We can expect some press and Congressional interest here if the Chogyal is in fact removed, especially because his wife, the former Hope Cooke, is in the U.S. (She has made informal inquiries through intermediaries regarding procedures for her to remain here). There has been a steady stream of correspondence, for example, from a group called the Friends of Sikkim (Senator Pell and Congressman Symington are sponsors) urging us to raise the Sikkim affair at the UN. We have “held to the line that we are not involved in this problem and see no reason to change our position in light of current developments.

[Page 3]


Briefing Memorandum From the Assistant Secretary of State for Near Eastern and South Asian Affairs (Atherton) to the Under Secretary of State for Political Affairs (Sisco)


Further on Sikkim. The GOI seems to be moving quickly toward full absorption. The Sikkim Assembly is reportedly seeking to abolish the monarchy and to gain full Indian statehood. The Assembly has also apparently promised to put the question to some kind of referendum, but whether the Chogyal can hang on in Gangtok until then is a moot question. He may now be under some form of house arrest and the GOI will likely come down hard on him. In fact, in a meeting with Spike Dubs this afternoon, Indian DCM Eric Gonsalves said he expected the Chogyal to be removed and Sikkim fully merged with India quickly.

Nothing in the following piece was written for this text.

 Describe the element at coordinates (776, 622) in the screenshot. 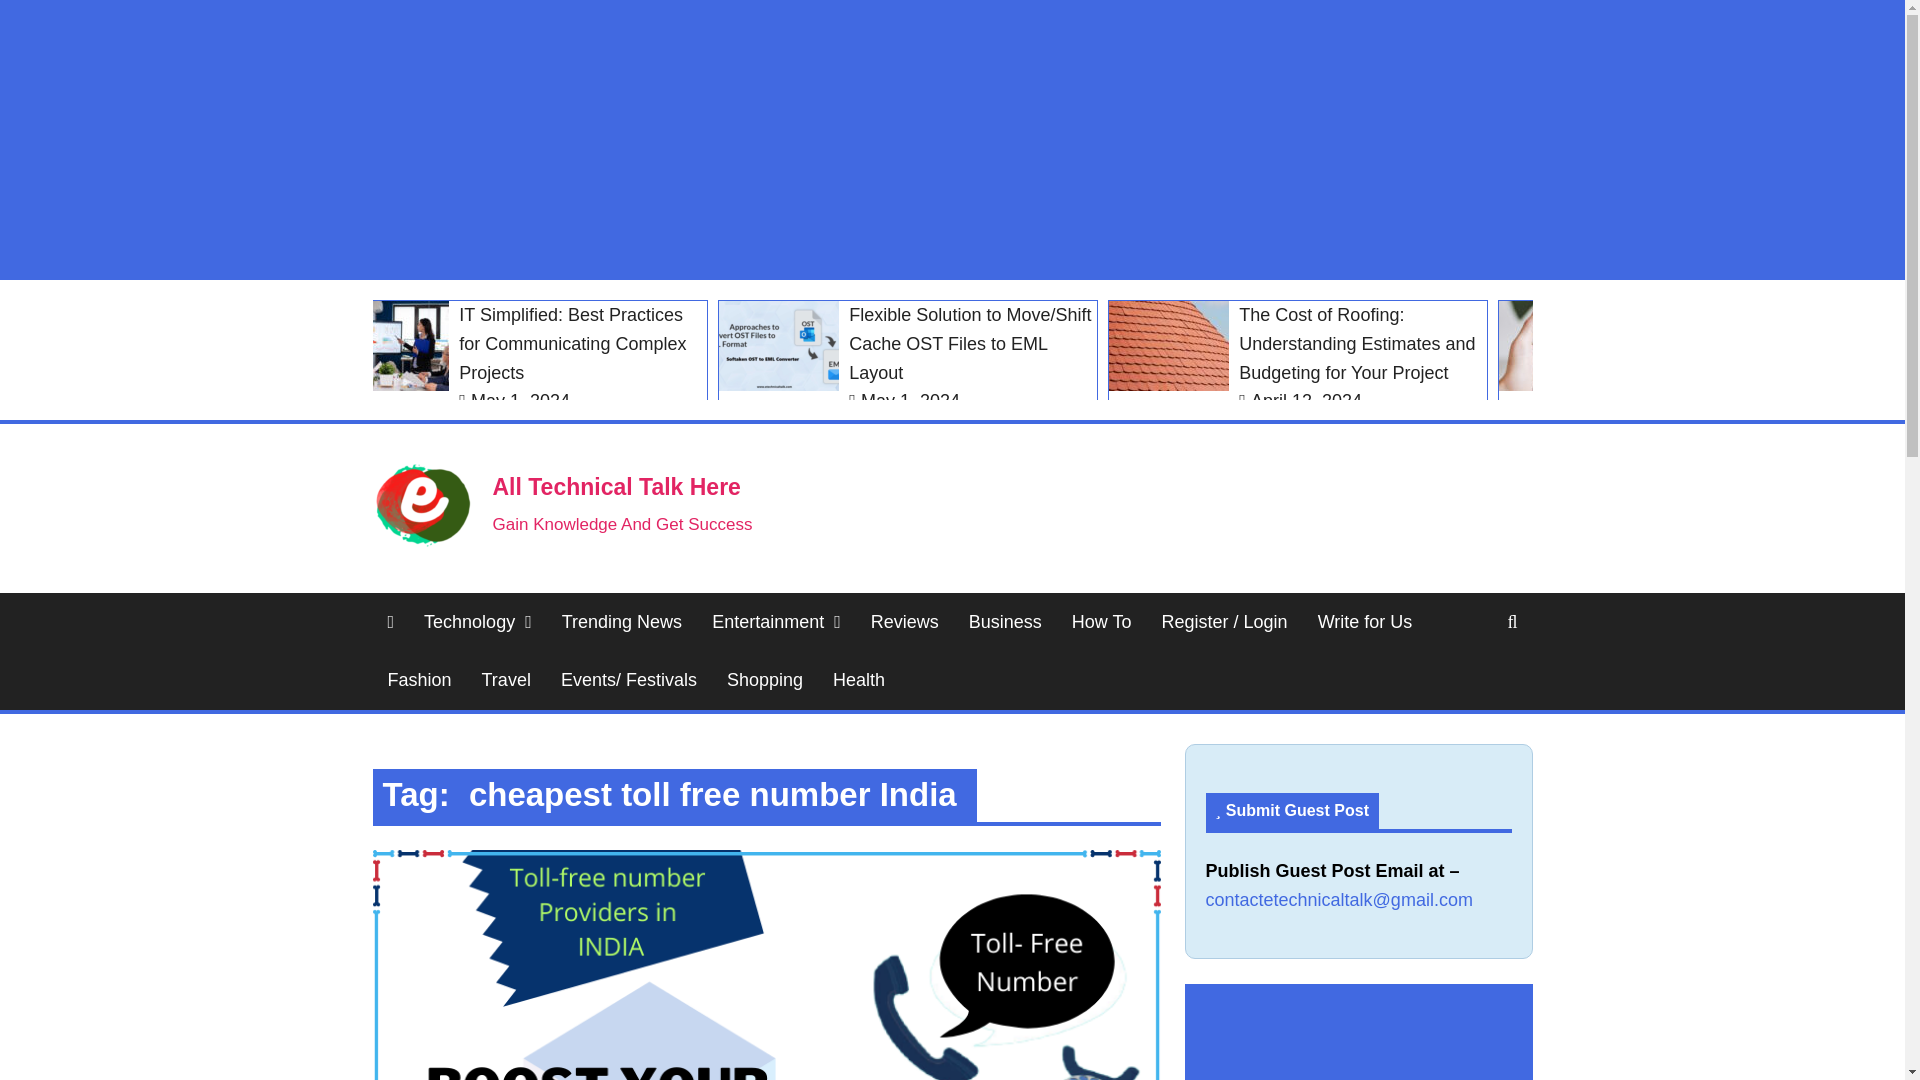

On an urgent basis we are reviewing the policy implications of such a development and preparing contingency press guidance as well as talking points for responding to Congressional inquiries. We are also looking into how we might handle a possible request for political asylum in the U.S. by the Chogyal.

  1. Source: National Archives, RG 59, NEA/INS Files: Lot 78 D 7, Sikkim. Confidential. It was drafted by Lorton, NEA/INS. Attached is Atherton’s April 10 addendum.
  2. Undersecretary Saunders reported on recent events leading up to the Sikkim Assembly’s attempt to abolish the office of Chogyal and integrate the territory into the Indian Union. Saunders reiterated that the United States was not involved in the political fate of Sikkim. In an addendum Assistant Secretary Atherton reported on India’s accelerating drive to annex the territory.